## RECORDS SUPPLIED
━━━
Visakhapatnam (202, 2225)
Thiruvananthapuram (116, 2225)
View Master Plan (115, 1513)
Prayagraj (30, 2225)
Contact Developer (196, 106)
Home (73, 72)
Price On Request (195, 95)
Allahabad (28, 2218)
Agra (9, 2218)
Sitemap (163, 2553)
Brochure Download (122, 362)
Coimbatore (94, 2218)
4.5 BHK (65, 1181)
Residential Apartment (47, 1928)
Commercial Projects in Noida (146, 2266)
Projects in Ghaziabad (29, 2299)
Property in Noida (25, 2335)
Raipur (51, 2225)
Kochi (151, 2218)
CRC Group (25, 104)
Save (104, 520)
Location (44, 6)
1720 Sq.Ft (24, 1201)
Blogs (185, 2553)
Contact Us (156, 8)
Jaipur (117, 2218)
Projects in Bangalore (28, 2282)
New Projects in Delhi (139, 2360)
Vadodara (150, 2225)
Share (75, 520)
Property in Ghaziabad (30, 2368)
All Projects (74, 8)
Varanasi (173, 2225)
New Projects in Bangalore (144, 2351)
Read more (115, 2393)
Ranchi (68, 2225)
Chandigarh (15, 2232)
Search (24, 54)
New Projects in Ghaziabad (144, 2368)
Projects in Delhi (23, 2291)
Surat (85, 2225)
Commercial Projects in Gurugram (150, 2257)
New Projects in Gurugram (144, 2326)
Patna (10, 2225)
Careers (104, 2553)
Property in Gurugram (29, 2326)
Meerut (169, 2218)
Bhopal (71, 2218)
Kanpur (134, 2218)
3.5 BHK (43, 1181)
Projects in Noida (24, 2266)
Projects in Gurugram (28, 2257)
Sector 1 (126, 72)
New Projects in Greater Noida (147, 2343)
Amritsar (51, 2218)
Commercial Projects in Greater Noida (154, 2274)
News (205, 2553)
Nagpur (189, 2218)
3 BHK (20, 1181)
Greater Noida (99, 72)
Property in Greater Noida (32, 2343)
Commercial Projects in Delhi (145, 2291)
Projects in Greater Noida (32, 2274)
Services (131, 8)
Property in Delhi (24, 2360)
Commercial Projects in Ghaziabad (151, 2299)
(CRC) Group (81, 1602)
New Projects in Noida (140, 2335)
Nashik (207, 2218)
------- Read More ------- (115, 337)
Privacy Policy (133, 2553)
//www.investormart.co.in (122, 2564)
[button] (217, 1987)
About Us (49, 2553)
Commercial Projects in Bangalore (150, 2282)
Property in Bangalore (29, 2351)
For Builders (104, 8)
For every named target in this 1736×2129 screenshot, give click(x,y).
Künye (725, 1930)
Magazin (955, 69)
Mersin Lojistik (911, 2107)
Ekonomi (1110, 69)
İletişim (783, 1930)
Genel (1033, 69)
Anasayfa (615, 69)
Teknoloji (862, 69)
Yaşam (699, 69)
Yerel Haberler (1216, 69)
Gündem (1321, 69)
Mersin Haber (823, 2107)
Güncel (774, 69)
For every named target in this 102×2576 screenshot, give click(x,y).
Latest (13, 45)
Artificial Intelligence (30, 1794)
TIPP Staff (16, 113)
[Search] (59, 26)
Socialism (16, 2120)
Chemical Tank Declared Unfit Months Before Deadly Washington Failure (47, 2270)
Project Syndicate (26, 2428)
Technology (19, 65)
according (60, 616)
━━━
## WHAT IS NEEDED
All the records, as written, must be given again.

## PROBLEM SOLUTION
Visakhapatnam (202, 2225)
Thiruvananthapuram (116, 2225)
View Master Plan (115, 1513)
Prayagraj (30, 2225)
Contact Developer (196, 106)
Home (73, 72)
Price On Request (195, 95)
Allahabad (28, 2218)
Agra (9, 2218)
Sitemap (163, 2553)
Brochure Download (122, 362)
Coimbatore (94, 2218)
4.5 BHK (65, 1181)
Residential Apartment (47, 1928)
Commercial Projects in Noida (146, 2266)
Projects in Ghaziabad (29, 2299)
Property in Noida (25, 2335)
Raipur (51, 2225)
Kochi (151, 2218)
CRC Group (25, 104)
Save (104, 520)
Location (44, 6)
1720 Sq.Ft (24, 1201)
Blogs (185, 2553)
Contact Us (156, 8)
Jaipur (117, 2218)
Projects in Bangalore (28, 2282)
New Projects in Delhi (139, 2360)
Vadodara (150, 2225)
Share (75, 520)
Property in Ghaziabad (30, 2368)
All Projects (74, 8)
Varanasi (173, 2225)
New Projects in Bangalore (144, 2351)
Read more (115, 2393)
Ranchi (68, 2225)
Chandigarh (15, 2232)
Search (24, 54)
New Projects in Ghaziabad (144, 2368)
Projects in Delhi (23, 2291)
Surat (85, 2225)
Commercial Projects in Gurugram (150, 2257)
New Projects in Gurugram (144, 2326)
Patna (10, 2225)
Careers (104, 2553)
Property in Gurugram (29, 2326)
Meerut (169, 2218)
Bhopal (71, 2218)
Kanpur (134, 2218)
3.5 BHK (43, 1181)
Projects in Noida (24, 2266)
Projects in Gurugram (28, 2257)
Sector 1 (126, 72)
New Projects in Greater Noida (147, 2343)
Amritsar (51, 2218)
Commercial Projects in Greater Noida (154, 2274)
News (205, 2553)
Nagpur (189, 2218)
3 BHK (20, 1181)
Greater Noida (99, 72)
Property in Greater Noida (32, 2343)
Commercial Projects in Delhi (145, 2291)
Projects in Greater Noida (32, 2274)
Services (131, 8)
Property in Delhi (24, 2360)
Commercial Projects in Ghaziabad (151, 2299)
(CRC) Group (81, 1602)
New Projects in Noida (140, 2335)
Nashik (207, 2218)
------- Read More ------- (115, 337)
Privacy Policy (133, 2553)
//www.investormart.co.in (122, 2564)
[button] (217, 1987)
About Us (49, 2553)
Commercial Projects in Bangalore (150, 2282)
Property in Bangalore (29, 2351)
For Builders (104, 8)
For every named target in this 1736×2129 screenshot, give click(x,y).
Künye (725, 1930)
Magazin (955, 69)
Mersin Lojistik (911, 2107)
Ekonomi (1110, 69)
İletişim (783, 1930)
Genel (1033, 69)
Anasayfa (615, 69)
Teknoloji (862, 69)
Yaşam (699, 69)
Yerel Haberler (1216, 69)
Gündem (1321, 69)
Mersin Haber (823, 2107)
Güncel (774, 69)
For every named target in this 102×2576 screenshot, give click(x,y).
Latest (13, 45)
Artificial Intelligence (30, 1794)
TIPP Staff (16, 113)
[Search] (59, 26)
Socialism (16, 2120)
Chemical Tank Declared Unfit Months Before Deadly Washington Failure (47, 2270)
Project Syndicate (26, 2428)
Technology (19, 65)
according (60, 616)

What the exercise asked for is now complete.